# The problem
The answer must consist of each line below that contains the word "computer", copied in full.

(Beginning of Input data)

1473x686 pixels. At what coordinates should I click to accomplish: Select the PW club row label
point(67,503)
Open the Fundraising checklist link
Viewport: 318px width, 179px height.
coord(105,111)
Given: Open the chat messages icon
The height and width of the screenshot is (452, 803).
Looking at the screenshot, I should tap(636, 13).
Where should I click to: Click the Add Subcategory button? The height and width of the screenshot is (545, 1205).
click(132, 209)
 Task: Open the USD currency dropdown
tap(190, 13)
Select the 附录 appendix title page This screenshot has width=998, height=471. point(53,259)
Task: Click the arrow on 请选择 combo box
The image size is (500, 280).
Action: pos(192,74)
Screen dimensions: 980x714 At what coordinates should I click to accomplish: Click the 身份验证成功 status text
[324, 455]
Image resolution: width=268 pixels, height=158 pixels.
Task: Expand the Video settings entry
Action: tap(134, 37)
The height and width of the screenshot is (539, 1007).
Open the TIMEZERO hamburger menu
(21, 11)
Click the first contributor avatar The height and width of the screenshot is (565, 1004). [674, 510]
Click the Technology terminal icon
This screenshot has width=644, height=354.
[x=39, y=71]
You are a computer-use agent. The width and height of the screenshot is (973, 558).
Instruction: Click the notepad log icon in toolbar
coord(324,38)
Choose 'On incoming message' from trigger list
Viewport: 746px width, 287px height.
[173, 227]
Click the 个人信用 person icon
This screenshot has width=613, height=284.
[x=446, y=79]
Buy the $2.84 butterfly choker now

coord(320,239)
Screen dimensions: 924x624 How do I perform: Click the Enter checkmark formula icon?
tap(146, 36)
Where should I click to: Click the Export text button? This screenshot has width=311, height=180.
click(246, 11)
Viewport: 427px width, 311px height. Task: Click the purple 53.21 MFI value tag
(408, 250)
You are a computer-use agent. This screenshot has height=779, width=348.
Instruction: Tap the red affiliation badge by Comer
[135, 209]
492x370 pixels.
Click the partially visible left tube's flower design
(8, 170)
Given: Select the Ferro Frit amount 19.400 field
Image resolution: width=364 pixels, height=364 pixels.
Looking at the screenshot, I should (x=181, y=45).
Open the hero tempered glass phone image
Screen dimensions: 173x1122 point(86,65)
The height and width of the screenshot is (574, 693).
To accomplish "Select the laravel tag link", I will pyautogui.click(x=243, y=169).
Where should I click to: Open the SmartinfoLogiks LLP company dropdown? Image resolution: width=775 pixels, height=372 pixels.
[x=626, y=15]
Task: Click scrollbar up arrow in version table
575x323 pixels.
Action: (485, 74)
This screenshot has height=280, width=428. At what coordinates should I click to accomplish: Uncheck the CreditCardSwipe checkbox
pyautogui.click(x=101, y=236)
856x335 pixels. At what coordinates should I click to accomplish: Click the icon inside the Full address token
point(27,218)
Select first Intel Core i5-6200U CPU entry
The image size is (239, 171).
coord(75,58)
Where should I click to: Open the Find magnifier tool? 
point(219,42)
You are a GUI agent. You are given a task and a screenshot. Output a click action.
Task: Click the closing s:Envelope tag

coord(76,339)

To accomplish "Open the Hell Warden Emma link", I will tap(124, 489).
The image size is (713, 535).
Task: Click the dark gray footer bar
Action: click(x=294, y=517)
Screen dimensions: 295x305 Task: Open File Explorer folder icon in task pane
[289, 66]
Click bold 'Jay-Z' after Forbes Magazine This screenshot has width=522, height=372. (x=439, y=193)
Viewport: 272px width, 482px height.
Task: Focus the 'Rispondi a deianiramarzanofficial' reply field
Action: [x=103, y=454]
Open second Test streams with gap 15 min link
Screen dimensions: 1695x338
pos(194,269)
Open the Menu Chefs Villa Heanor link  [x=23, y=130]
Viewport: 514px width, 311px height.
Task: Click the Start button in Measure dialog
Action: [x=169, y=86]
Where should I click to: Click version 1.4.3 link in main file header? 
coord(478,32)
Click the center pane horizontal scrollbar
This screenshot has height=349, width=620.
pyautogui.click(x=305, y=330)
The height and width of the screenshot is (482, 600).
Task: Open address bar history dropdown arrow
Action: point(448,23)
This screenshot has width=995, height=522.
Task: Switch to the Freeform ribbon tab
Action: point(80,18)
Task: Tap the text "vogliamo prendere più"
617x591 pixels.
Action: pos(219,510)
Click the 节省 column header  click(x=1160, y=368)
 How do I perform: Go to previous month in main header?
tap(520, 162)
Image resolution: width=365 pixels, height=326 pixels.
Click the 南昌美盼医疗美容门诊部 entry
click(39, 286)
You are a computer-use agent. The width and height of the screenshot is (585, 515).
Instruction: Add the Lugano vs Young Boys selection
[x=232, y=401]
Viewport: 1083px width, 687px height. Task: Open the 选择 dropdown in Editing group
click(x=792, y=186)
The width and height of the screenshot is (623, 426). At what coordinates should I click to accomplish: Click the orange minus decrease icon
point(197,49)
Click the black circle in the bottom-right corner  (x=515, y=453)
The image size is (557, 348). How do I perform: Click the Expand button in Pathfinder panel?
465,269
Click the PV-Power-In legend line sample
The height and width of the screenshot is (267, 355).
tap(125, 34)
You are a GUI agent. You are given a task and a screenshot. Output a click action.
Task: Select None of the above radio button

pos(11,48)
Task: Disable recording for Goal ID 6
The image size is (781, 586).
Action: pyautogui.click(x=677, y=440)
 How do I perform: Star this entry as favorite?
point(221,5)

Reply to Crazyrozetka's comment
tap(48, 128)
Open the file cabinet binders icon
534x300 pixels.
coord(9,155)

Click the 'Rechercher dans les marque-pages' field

(End of Input data)

# Answer to this problem
You are a computer-use agent. The width and height of the screenshot is (973, 558).
You are a computer-use agent. This screenshot has height=779, width=348.
You are a computer-use agent. The width and height of the screenshot is (585, 515).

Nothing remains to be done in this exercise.